MATERIAL TO PROCESS below:

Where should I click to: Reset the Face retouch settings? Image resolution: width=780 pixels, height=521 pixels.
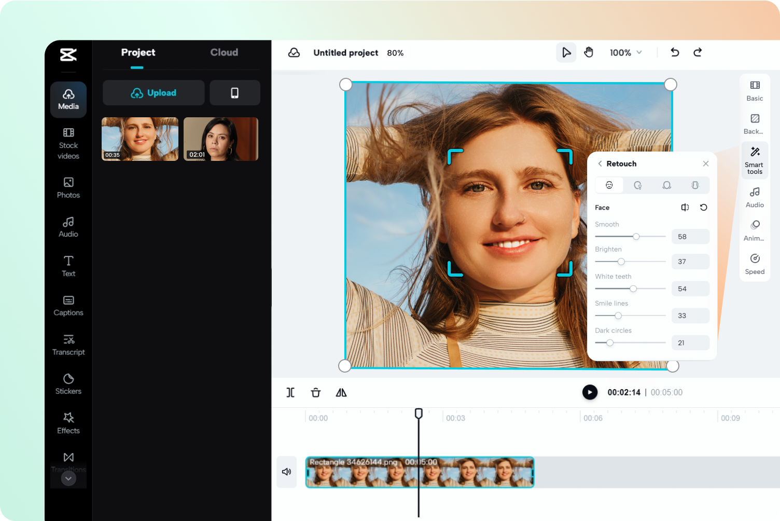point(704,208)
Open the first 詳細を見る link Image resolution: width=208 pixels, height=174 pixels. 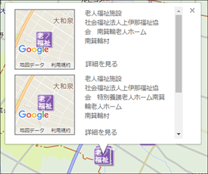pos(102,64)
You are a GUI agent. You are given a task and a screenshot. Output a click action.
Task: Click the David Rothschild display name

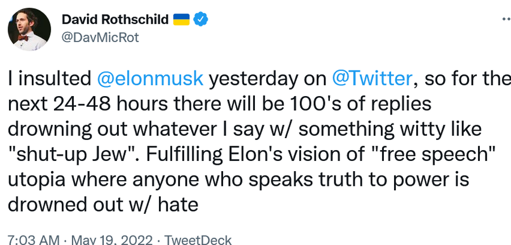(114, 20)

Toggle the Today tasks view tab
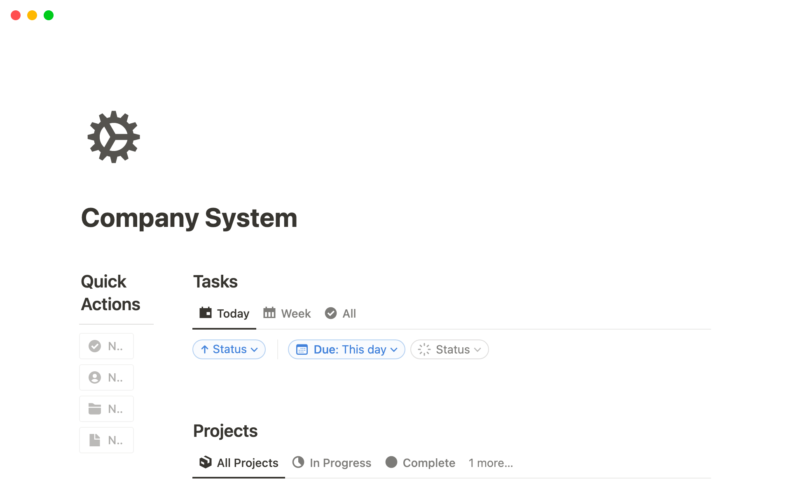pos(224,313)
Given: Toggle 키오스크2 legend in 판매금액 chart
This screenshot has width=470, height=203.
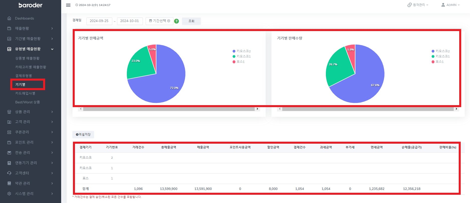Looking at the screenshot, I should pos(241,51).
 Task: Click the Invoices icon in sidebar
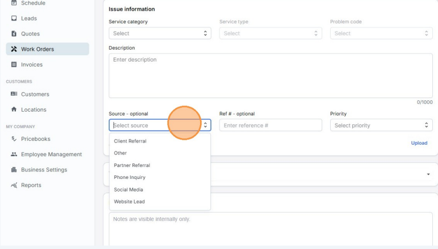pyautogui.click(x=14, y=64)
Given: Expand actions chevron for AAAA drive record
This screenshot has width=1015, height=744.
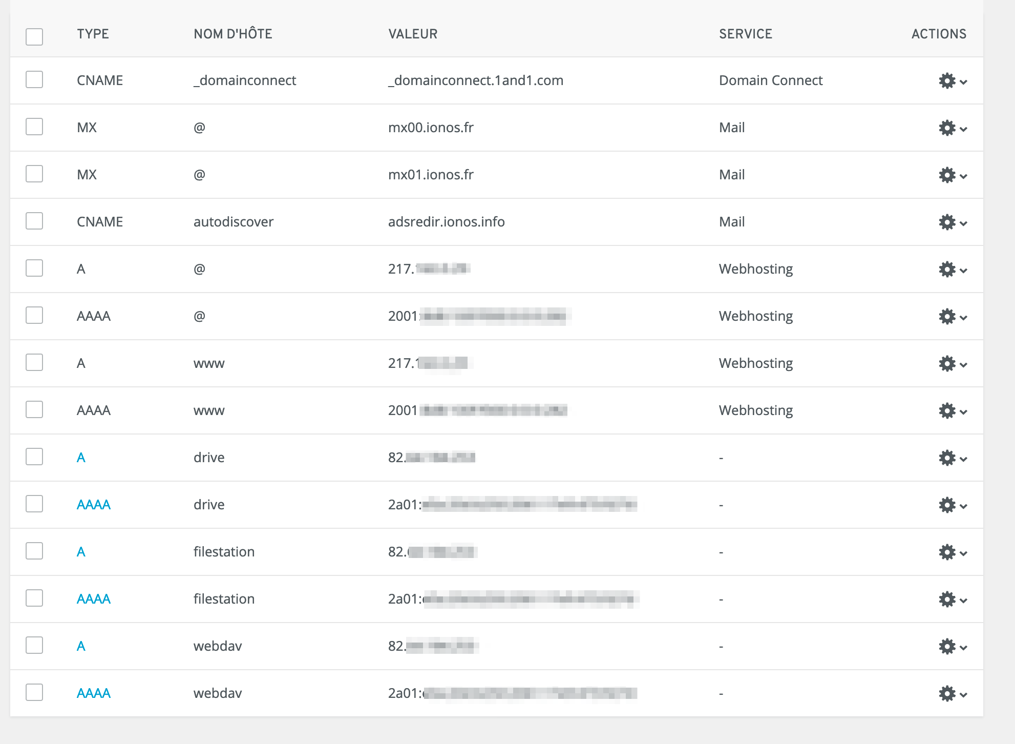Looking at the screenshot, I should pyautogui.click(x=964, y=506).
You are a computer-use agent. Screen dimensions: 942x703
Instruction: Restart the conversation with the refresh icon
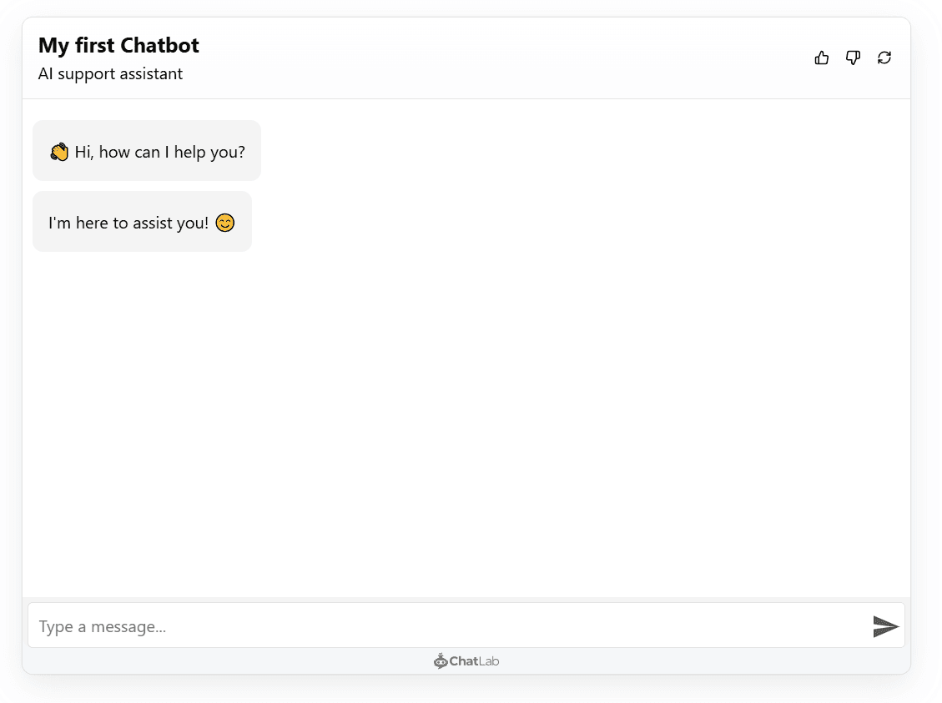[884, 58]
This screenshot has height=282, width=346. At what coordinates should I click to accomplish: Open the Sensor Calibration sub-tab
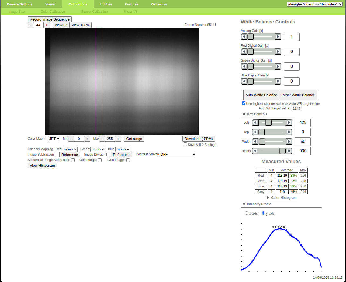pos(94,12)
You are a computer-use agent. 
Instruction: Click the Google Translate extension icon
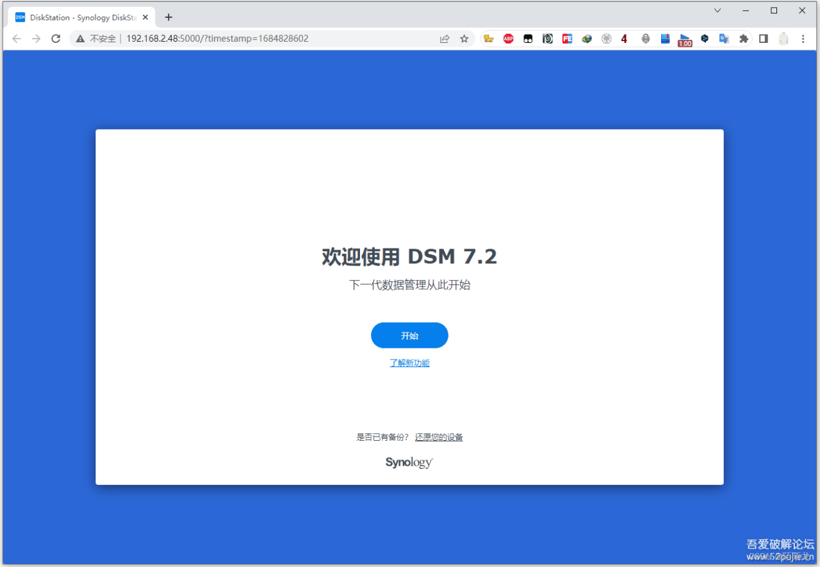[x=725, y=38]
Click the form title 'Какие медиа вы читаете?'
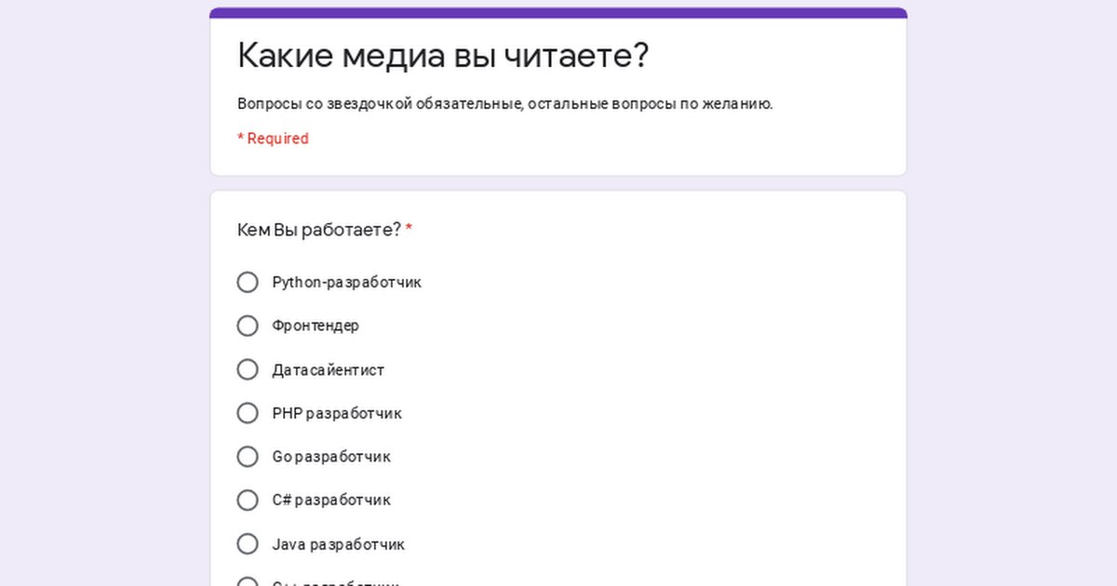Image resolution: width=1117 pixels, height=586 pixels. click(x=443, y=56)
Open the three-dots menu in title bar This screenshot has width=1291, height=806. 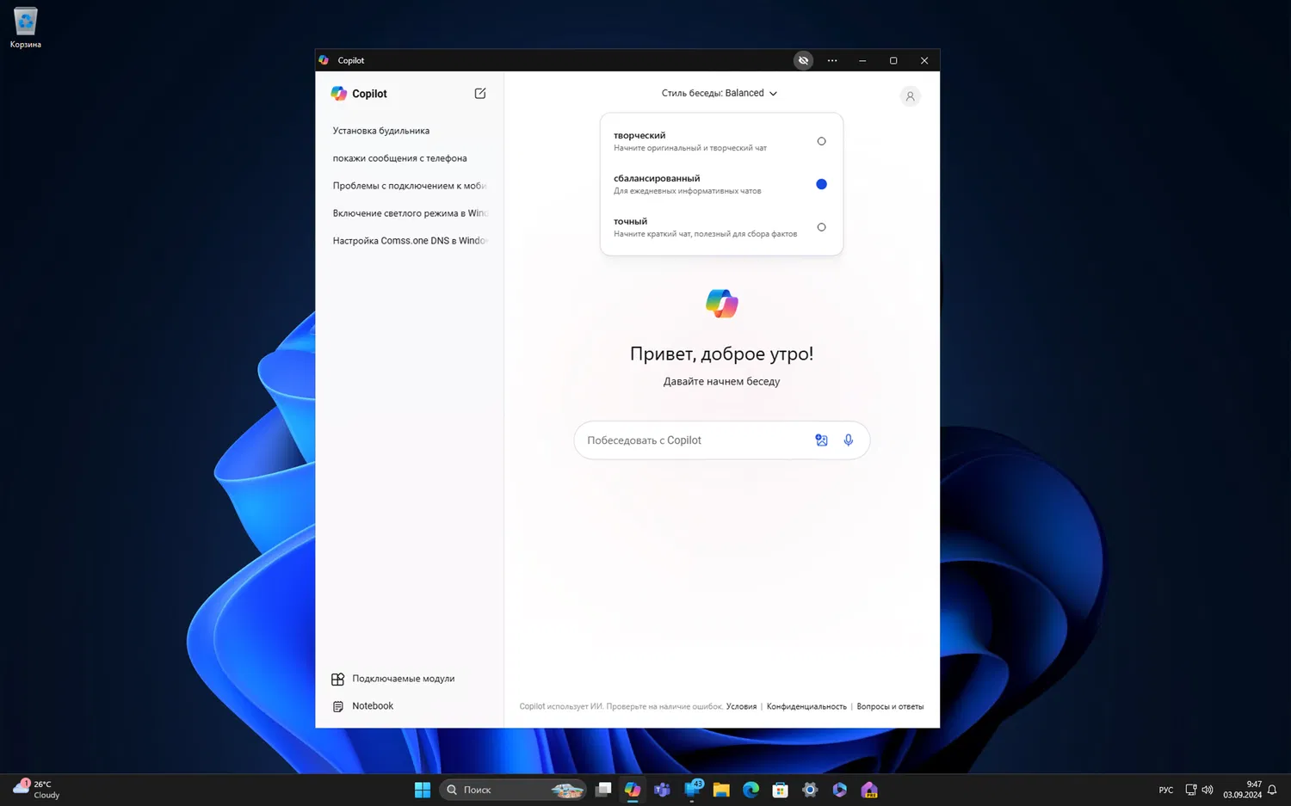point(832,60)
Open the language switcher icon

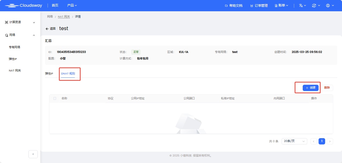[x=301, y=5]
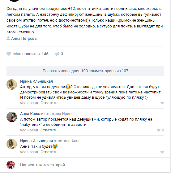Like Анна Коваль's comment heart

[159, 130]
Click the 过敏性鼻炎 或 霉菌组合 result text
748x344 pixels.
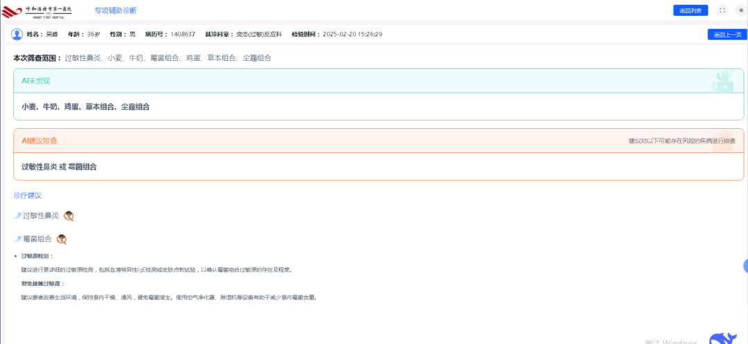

End of MATERIAL TO PROCESS.

#### EXERCISE OBJECTIVE
If a line in the data above contains "computer", return that line.

#### RESULT OF THE EXERCISE
You are a computer-use agent. Screen dimensions: 942x703
You are a computer-use agent. 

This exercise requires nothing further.